The blonde raised her arm and blocked the thrust so that it missed Krek’s thorax by inches. Brinke mouthed a small spell that made Kiska drop to her knees, cursing volubly.

“You blonde bitch. You will die for this. My legs are numb. Lan, I can’t walk!”

“Release the spell, Brinke.” Lan closed his eyes and tried to retain his calmness. How could he possibly do battle with Claybore when his handful of supporters tried to slay one another-and the ones who weren’t actively working toward killing merely hated the others.

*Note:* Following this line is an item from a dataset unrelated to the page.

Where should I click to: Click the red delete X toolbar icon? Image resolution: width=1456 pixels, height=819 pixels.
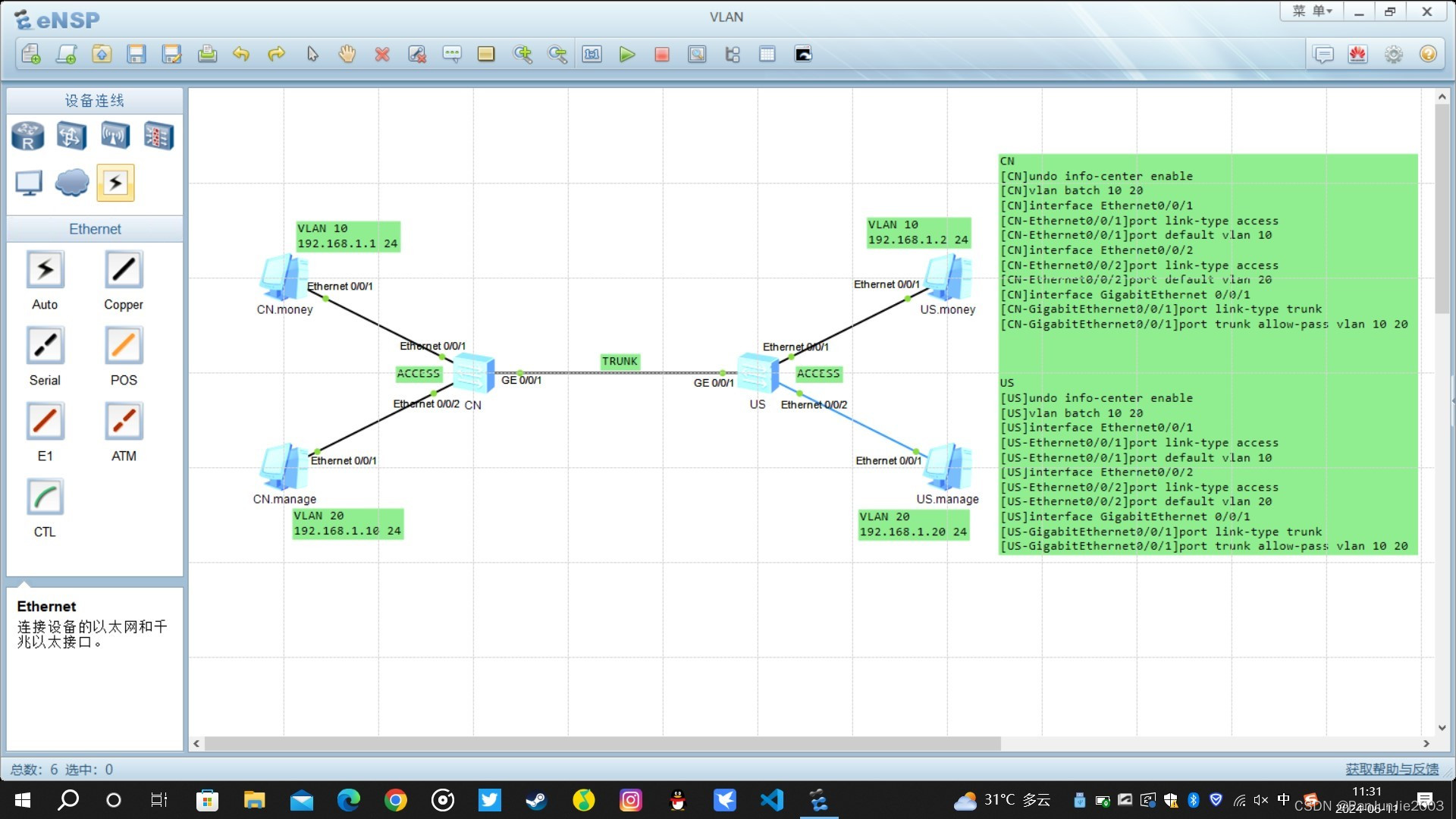coord(382,55)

“Very well.” The lovely mage passed her hand above the fallen woman’s head. Hair began to sizzle and spark. The smell of burned hair filled the air and gave some substance to the undead forest.

“Stop it!” Lan shouted, control gone.

Ducasien moved to stand beside Inyx, hand on sword. Brinke flinched but stopped her spell. Even Krek shifted away. Lan had used the Voice, something he had avoided among the group before this.

“We have little time. Bickering among ourselves will only lead us to defeat.”

“She will stab you in the back at the first opportunity,” said Brinke, pointing to Kiska. The brown-haired commandant of Claybore’s troops smiled wickedly.

“I know,” Lan said weakly.

“We still have time, Lan my darling,” Kiska said, rising to her feet. She stroked along his cheek and kissed him. She clung to him and prevented him from getting away. He lacked the resolve to make her stop, even though he knew both Inyx and Brinke were seething.

“Put her into the chamber with the demon,” suggested Krek. “Let them give one another heartburn.”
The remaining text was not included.